● YOUR INSTRUCTIONS
Please write out, exactly as given, the line that contains "This screenshot has width=1450, height=1087." and all lines that follow it through the end of the listing, and nothing else.
--- --- ---
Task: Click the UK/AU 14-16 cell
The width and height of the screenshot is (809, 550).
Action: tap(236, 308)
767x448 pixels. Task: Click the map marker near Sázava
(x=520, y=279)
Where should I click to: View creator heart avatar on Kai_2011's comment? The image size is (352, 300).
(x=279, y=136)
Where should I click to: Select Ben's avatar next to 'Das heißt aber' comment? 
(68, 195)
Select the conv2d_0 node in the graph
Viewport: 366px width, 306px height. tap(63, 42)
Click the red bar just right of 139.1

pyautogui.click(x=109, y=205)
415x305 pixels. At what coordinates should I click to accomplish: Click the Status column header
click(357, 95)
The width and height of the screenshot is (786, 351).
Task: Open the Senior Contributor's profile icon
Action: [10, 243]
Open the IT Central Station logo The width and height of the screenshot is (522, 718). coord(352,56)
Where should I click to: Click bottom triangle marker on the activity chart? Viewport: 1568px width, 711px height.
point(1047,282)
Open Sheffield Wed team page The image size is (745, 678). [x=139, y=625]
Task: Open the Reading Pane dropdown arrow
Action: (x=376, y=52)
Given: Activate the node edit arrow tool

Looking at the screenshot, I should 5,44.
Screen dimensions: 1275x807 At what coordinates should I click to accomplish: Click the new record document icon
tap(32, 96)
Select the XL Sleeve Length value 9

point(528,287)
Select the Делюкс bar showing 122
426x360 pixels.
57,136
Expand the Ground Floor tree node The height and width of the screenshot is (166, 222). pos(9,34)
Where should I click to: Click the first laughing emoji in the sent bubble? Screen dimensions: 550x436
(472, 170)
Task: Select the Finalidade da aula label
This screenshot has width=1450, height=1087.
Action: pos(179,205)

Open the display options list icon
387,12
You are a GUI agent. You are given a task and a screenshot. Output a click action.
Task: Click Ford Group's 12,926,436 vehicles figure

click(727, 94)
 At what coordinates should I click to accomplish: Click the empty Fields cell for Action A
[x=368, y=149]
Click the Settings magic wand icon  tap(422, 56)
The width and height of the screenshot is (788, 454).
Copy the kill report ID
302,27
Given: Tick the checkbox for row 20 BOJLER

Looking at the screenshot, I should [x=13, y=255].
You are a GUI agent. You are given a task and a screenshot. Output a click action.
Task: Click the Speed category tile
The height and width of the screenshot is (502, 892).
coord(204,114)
--- --- ---
● EXPECTED ANSWER
This screenshot has width=1450, height=1087.
Action: pos(179,205)

Open the display options list icon
387,12
You are a GUI agent. You are given a task and a screenshot. Output a click action.
Task: Click Ford Group's 12,926,436 vehicles figure

click(727, 94)
 At what coordinates should I click to accomplish: Click the empty Fields cell for Action A
[x=368, y=149]
Click the Settings magic wand icon  tap(422, 56)
The width and height of the screenshot is (788, 454).
Copy the kill report ID
302,27
Given: Tick the checkbox for row 20 BOJLER

Looking at the screenshot, I should [x=13, y=255].
You are a GUI agent. You are given a task and a screenshot. Output a click action.
Task: Click the Speed category tile
The height and width of the screenshot is (502, 892).
coord(204,114)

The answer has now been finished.